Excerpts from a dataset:
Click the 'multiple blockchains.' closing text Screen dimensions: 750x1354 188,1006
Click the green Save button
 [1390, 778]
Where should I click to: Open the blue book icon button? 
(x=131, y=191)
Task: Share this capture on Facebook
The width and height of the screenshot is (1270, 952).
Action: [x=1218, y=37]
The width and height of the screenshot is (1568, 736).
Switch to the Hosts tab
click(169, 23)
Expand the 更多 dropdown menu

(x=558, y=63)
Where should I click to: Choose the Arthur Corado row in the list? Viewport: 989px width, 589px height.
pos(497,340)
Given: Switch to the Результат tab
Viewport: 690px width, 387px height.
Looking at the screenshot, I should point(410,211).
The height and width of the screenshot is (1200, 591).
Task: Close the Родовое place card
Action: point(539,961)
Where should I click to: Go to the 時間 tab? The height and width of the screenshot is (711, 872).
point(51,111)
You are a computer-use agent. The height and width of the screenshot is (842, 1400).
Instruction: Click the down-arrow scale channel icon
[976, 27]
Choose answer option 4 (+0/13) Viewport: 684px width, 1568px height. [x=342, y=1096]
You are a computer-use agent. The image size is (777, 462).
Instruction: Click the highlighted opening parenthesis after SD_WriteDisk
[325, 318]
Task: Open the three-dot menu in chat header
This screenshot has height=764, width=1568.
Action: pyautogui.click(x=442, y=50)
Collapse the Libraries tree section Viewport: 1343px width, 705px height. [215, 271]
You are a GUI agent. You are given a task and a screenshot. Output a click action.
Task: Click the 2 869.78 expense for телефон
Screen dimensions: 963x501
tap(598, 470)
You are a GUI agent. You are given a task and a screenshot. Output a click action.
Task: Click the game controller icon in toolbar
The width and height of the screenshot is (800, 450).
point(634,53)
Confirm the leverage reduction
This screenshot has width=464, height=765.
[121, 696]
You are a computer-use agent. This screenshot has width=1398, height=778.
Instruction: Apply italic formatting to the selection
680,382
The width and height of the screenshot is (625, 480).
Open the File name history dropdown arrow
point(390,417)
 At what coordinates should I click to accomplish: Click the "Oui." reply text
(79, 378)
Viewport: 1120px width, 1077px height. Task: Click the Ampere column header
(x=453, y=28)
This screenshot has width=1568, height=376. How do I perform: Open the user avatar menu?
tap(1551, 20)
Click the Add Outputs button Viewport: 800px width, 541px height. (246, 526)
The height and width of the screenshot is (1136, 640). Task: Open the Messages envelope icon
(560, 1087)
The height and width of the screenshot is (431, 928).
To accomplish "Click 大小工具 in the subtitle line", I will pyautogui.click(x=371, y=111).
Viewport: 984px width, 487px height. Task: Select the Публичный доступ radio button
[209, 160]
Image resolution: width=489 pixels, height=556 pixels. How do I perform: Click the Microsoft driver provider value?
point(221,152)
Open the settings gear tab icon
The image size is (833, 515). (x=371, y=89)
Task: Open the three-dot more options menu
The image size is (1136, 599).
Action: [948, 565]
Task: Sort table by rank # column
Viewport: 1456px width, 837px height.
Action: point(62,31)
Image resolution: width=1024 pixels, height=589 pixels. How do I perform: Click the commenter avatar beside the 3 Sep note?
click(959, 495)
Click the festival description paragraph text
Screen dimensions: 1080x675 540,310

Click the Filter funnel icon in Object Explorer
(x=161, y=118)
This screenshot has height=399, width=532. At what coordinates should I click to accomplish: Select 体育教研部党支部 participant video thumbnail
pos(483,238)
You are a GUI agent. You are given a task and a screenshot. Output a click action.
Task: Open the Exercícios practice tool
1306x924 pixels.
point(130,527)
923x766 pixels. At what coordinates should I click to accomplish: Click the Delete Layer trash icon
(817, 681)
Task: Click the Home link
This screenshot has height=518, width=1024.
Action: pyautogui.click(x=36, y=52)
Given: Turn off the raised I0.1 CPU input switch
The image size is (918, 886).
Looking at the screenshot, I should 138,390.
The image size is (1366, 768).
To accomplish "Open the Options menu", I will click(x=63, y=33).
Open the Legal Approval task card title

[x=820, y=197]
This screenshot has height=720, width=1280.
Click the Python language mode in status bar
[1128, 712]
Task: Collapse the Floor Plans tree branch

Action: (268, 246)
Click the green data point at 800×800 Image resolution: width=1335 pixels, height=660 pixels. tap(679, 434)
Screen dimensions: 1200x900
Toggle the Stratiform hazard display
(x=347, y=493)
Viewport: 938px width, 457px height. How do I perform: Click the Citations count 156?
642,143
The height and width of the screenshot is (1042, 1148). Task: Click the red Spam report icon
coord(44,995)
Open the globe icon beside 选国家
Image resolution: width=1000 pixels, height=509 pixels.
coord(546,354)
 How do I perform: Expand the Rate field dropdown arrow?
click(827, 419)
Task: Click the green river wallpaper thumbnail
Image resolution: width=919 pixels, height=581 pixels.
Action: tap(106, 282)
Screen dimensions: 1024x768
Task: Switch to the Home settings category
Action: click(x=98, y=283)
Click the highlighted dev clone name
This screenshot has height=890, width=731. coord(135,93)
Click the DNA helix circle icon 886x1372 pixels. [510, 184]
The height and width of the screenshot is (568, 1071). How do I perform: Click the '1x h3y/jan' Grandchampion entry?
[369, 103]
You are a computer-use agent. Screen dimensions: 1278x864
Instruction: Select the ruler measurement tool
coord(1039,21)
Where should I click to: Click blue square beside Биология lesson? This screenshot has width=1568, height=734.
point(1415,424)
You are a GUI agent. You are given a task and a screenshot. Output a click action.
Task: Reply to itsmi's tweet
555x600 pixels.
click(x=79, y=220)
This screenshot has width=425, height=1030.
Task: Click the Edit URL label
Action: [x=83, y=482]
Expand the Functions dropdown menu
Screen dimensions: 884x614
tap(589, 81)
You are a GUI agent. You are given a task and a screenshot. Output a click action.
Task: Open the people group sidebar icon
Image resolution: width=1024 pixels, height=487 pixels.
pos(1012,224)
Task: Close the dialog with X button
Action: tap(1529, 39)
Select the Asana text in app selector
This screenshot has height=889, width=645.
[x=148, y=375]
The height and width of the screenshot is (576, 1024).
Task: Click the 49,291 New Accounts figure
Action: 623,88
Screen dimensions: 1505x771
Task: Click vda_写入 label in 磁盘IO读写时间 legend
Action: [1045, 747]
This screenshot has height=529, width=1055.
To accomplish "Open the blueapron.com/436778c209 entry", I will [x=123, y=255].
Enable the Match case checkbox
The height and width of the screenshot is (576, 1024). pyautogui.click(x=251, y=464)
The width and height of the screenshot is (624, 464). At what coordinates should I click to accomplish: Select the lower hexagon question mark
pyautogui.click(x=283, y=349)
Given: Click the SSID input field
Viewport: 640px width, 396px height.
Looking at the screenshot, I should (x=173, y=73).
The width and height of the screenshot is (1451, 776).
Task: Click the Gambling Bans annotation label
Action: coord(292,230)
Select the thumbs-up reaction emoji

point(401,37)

What is expected: With "input" as the string to find, copy every line of the records that holds it.

Task answer:
Given: Turn off the raised I0.1 CPU input switch
Given: Click the SSID input field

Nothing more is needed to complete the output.